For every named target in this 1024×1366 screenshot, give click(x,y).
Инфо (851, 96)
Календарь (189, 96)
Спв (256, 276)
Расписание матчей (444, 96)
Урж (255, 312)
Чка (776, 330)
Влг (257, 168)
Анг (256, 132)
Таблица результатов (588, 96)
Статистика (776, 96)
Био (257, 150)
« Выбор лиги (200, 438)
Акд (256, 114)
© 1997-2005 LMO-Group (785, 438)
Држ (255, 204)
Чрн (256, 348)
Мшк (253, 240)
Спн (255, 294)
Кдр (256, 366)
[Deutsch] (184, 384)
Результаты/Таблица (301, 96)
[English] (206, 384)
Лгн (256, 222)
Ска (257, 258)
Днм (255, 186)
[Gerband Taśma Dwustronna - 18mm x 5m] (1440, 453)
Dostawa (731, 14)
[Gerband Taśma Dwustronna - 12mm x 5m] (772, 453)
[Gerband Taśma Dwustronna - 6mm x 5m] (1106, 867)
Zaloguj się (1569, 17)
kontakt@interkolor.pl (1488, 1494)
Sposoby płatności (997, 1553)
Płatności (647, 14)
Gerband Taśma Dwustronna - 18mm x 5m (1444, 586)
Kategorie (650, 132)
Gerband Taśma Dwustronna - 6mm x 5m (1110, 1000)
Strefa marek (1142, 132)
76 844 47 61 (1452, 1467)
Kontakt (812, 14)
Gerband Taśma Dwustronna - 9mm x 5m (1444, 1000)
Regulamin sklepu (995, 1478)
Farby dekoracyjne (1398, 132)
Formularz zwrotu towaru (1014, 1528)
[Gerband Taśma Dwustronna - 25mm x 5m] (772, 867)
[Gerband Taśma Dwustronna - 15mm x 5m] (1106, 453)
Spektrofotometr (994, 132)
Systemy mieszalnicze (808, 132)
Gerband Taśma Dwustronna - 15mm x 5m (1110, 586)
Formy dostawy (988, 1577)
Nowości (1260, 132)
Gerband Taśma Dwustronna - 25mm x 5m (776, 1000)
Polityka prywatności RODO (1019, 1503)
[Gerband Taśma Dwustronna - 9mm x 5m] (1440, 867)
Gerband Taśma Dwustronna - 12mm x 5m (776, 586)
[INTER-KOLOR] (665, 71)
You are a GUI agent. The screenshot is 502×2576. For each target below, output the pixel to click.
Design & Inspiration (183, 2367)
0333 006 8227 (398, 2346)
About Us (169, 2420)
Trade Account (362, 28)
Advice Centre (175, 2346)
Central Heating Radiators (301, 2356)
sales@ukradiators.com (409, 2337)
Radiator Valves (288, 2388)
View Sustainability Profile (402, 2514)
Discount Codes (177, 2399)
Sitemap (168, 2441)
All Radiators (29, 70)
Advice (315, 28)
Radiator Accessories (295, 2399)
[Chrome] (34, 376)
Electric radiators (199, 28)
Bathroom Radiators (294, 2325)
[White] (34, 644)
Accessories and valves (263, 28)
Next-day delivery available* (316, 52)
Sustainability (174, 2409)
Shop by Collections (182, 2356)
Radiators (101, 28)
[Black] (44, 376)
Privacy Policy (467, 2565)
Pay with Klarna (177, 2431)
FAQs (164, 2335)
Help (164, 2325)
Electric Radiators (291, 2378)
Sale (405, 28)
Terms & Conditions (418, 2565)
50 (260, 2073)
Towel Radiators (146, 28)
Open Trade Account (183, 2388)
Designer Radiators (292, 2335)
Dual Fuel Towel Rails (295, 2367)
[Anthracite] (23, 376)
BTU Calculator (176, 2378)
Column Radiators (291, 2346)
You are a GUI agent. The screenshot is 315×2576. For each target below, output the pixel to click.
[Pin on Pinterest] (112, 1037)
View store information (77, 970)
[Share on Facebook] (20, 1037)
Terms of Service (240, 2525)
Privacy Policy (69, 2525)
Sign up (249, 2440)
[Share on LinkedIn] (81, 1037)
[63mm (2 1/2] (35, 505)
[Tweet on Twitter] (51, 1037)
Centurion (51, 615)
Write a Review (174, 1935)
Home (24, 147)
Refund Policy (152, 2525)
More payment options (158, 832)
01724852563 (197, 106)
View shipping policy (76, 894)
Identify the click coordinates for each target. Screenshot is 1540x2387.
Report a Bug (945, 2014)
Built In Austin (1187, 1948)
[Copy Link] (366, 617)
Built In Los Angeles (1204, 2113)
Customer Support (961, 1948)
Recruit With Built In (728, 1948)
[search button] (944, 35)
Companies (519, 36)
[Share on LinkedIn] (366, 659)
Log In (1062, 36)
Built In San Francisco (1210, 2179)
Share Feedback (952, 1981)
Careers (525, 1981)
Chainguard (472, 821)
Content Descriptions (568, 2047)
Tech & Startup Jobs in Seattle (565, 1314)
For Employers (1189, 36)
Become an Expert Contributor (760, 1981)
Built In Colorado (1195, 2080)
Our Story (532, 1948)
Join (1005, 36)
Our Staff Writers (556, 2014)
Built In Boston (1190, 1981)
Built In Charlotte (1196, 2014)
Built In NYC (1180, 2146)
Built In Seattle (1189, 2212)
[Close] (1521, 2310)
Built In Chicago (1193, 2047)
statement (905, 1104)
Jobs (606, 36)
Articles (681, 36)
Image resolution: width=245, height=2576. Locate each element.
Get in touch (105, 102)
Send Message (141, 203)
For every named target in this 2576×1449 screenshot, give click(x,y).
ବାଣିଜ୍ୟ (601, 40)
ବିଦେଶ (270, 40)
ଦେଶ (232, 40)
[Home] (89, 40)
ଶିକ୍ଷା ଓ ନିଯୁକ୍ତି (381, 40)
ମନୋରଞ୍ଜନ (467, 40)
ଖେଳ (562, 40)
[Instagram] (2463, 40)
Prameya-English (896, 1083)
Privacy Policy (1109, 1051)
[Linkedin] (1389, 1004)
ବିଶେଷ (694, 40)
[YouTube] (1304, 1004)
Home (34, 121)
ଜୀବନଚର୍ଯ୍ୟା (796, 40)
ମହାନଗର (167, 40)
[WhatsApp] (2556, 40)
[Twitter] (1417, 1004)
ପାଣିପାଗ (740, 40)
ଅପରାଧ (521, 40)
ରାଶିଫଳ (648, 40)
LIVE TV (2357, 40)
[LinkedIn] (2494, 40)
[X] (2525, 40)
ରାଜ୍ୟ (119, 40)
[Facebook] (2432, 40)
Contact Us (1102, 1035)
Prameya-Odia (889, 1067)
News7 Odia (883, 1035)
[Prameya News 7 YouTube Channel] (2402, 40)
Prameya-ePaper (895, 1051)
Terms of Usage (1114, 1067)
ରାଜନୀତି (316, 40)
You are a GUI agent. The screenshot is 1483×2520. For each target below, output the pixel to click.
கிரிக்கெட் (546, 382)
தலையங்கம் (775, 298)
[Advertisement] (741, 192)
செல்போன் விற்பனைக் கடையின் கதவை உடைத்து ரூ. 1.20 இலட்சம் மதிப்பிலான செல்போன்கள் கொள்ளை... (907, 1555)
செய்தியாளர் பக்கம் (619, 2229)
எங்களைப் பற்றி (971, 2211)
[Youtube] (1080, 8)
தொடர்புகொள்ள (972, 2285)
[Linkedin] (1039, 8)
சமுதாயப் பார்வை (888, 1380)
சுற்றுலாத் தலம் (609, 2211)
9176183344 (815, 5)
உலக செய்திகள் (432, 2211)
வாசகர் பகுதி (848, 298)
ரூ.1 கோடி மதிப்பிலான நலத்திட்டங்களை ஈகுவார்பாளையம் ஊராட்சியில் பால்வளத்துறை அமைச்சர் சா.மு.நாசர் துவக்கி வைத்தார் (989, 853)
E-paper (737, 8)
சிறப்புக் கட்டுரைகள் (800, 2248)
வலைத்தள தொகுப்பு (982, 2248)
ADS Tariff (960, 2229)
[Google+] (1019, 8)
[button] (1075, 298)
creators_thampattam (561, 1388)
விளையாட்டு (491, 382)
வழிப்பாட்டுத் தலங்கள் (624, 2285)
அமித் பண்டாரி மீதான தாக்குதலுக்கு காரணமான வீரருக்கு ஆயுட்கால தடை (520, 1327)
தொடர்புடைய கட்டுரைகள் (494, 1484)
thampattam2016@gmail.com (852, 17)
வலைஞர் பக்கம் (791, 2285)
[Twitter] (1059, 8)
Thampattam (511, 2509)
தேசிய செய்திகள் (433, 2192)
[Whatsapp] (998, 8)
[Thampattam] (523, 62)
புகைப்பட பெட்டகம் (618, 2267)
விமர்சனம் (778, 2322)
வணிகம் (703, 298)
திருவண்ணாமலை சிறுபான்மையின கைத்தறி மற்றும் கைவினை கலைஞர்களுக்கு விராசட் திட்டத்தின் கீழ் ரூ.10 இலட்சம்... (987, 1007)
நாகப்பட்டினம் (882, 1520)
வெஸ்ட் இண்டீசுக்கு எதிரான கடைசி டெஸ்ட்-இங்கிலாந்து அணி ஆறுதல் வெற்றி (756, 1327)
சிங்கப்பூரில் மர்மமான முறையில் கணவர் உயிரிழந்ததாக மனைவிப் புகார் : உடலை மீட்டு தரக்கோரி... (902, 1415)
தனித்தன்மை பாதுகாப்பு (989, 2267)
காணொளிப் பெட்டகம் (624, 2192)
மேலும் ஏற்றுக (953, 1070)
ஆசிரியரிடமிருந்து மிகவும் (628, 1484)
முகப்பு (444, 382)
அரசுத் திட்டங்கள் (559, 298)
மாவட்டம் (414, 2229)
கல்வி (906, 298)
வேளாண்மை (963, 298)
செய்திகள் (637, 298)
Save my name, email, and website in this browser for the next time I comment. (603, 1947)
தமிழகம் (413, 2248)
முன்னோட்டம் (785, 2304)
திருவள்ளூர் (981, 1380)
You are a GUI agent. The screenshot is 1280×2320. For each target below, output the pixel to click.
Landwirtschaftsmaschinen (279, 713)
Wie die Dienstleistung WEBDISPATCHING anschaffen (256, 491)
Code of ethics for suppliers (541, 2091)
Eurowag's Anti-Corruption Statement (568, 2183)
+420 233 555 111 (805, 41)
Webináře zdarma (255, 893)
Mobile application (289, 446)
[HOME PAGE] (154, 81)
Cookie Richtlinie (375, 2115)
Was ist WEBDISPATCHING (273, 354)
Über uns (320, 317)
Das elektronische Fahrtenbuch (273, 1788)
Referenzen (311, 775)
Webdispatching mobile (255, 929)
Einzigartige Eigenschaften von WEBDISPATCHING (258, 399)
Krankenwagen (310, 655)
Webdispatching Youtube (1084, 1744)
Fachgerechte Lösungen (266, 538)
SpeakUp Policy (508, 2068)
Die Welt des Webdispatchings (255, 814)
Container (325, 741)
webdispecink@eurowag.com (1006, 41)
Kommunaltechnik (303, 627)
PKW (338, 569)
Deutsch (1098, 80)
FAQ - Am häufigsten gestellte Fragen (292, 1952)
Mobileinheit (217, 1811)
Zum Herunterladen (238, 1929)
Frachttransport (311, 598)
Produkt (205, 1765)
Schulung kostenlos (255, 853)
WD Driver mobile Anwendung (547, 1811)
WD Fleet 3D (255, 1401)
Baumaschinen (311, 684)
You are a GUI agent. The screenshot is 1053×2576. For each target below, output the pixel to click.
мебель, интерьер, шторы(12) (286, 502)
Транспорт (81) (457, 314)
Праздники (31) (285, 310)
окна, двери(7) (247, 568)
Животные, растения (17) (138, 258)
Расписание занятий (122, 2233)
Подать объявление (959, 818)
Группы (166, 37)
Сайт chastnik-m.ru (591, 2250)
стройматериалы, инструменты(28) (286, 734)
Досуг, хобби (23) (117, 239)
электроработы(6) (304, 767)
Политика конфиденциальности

= = = =

Exercise instructions — All lines holding the word "Seattle" must be copied from the data.

Response box —
Tech & Startup Jobs in Seattle (565, 1314)
Built In Seattle (1189, 2212)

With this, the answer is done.